MIT Scientists Discover a Key Insight into Alzheimer's Disease
First some background. Contrary to popular belief, most cells in the brain are not neurons, but are glial cells that support, protect and nourish the neurons and outnumber them 5 to 1. Astrocytes are specialized 'star-shaped' glial cells that produce a lipid transport protein called apoprotein E (ApoE) whose job it is to transport lipids and cholesterol to neurons. The human gene that encodes for ApoE has three well known SNPs (single nucleotide polymorphisms, or misspellings) resulting in three variants ApoE2, ApoE3 and ApoE4. People with the ApoE4 variant do not transport fats effectively leading to accumulation of lipid (adipose saccules) in glial cells - an observation which is associated with many neurodegenerative diseases, including Alzheimer's disease.
If one parent has the ApoE4 variant and the other parent doesn't, then the offspring is described as having one ApoE4 allele. This is prevalent in approximately 25% of the global population. However, it has been found that 65-80% of people who develop Alzheimer's disease have at least one ApoE4 allele. In other words, having this form of ApoE increases the risk of developing Alzheimer's 2-3 fold. If a person inherits ApoE4 from both parents (ie has both ApoE4 alleles) this increases the risk for Alzheimer's as much as 15-fold.

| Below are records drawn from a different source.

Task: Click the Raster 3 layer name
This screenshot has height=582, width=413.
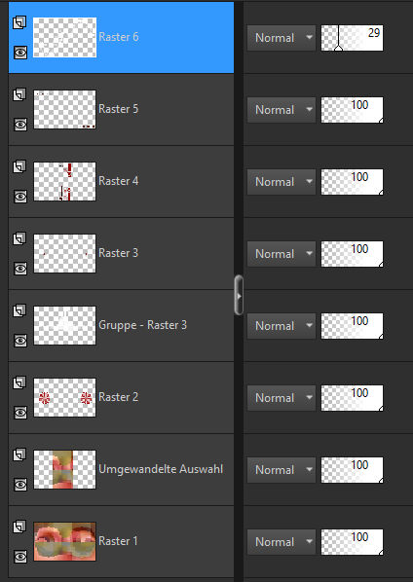Action: pyautogui.click(x=119, y=253)
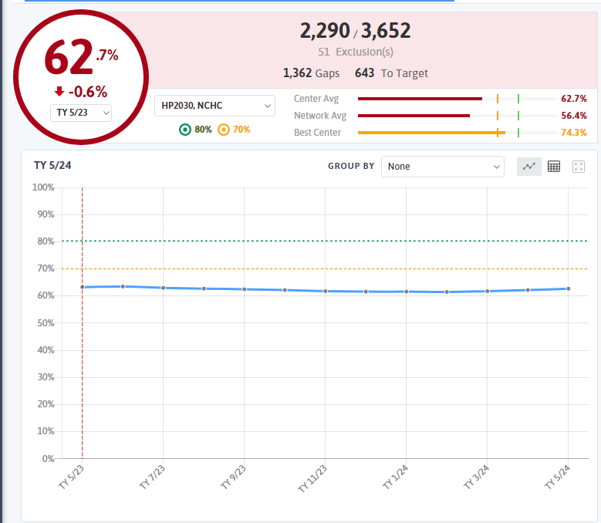Switch to line chart view
The image size is (601, 523).
point(528,167)
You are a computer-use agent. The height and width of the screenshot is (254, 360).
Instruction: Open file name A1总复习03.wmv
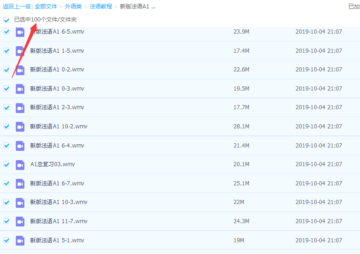(x=52, y=164)
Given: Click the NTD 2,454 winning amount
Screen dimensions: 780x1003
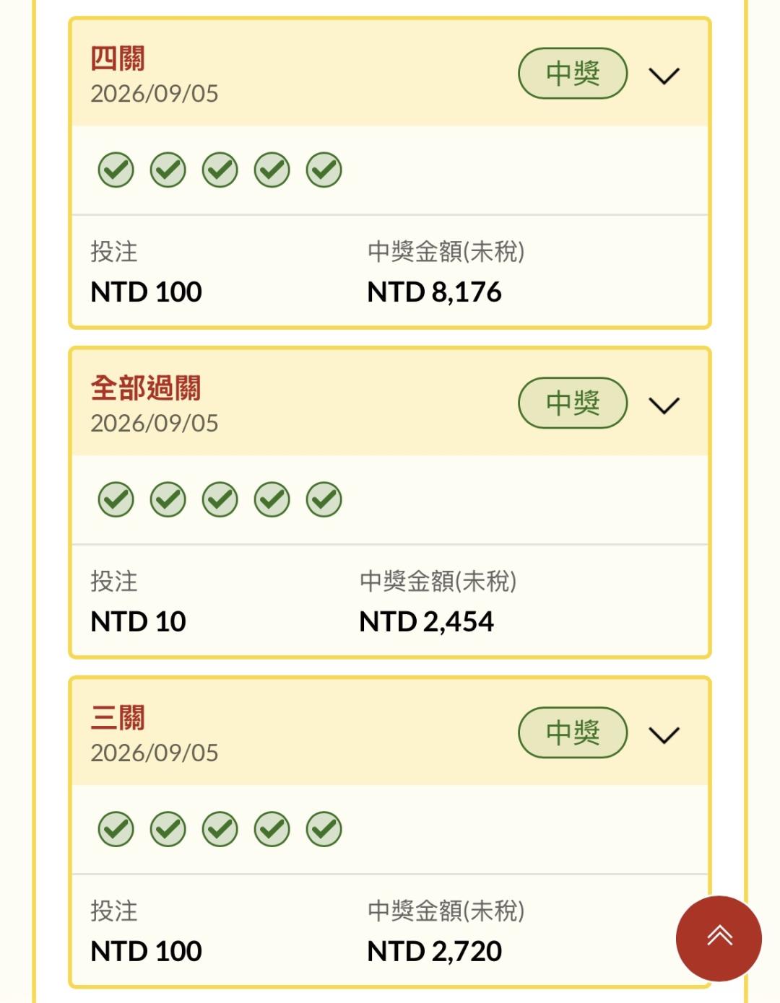Looking at the screenshot, I should pyautogui.click(x=426, y=622).
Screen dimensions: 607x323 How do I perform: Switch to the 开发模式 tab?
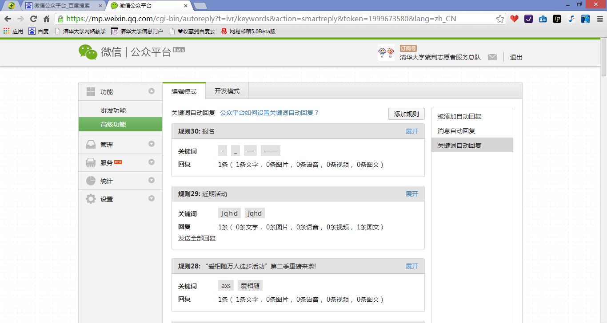click(227, 91)
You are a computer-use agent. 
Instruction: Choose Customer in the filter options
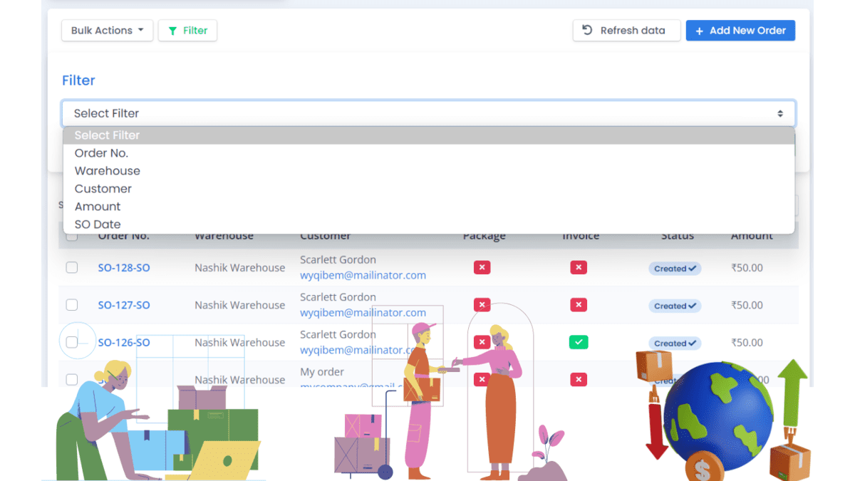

No wonder the MIT scientists from the Department of Brain and Cognitive Sciences wanted to explore the cause of the ApoE4 disruption and created an ApoE model in a baker's yeast cell line to reproduce exactly what was going on in the human astrocyte cell. The growth rate for ApoE4 yeast cells was significantly less than the ApoE3 yeast cells, except when provided with an enriched medium - suggesting that availability of the right 'nutrient' could reverse the ApoE4 defect. Another experiment suggested that the growth defect could be related to the production of phospholipids for cell membranes (see X Fact Why Phospholipids Are So Important...).
This inspired the researchers to add two precursors of phospholipid synthesis to the culture medium - ethanolamine and choline. Ethanolamine didn't do the trick, but choline did and essentially nullified the growth retarding effect of ApoE4 on these yeast cells. Furthermore, choline also reduced the lipid droplet accumulation within the ApoE4 expressing yeast cell. The findings were then cross-checked back in the human astrocyte model and the exact same effects were observed. Choline, metabolized via the Kennedy Pathway to produce phosphatidylcholine is able to reverse the negative affects of the ApoE4 variant on the human brain and could play a significant role in prevention and mitigation of Alzheimer's disease.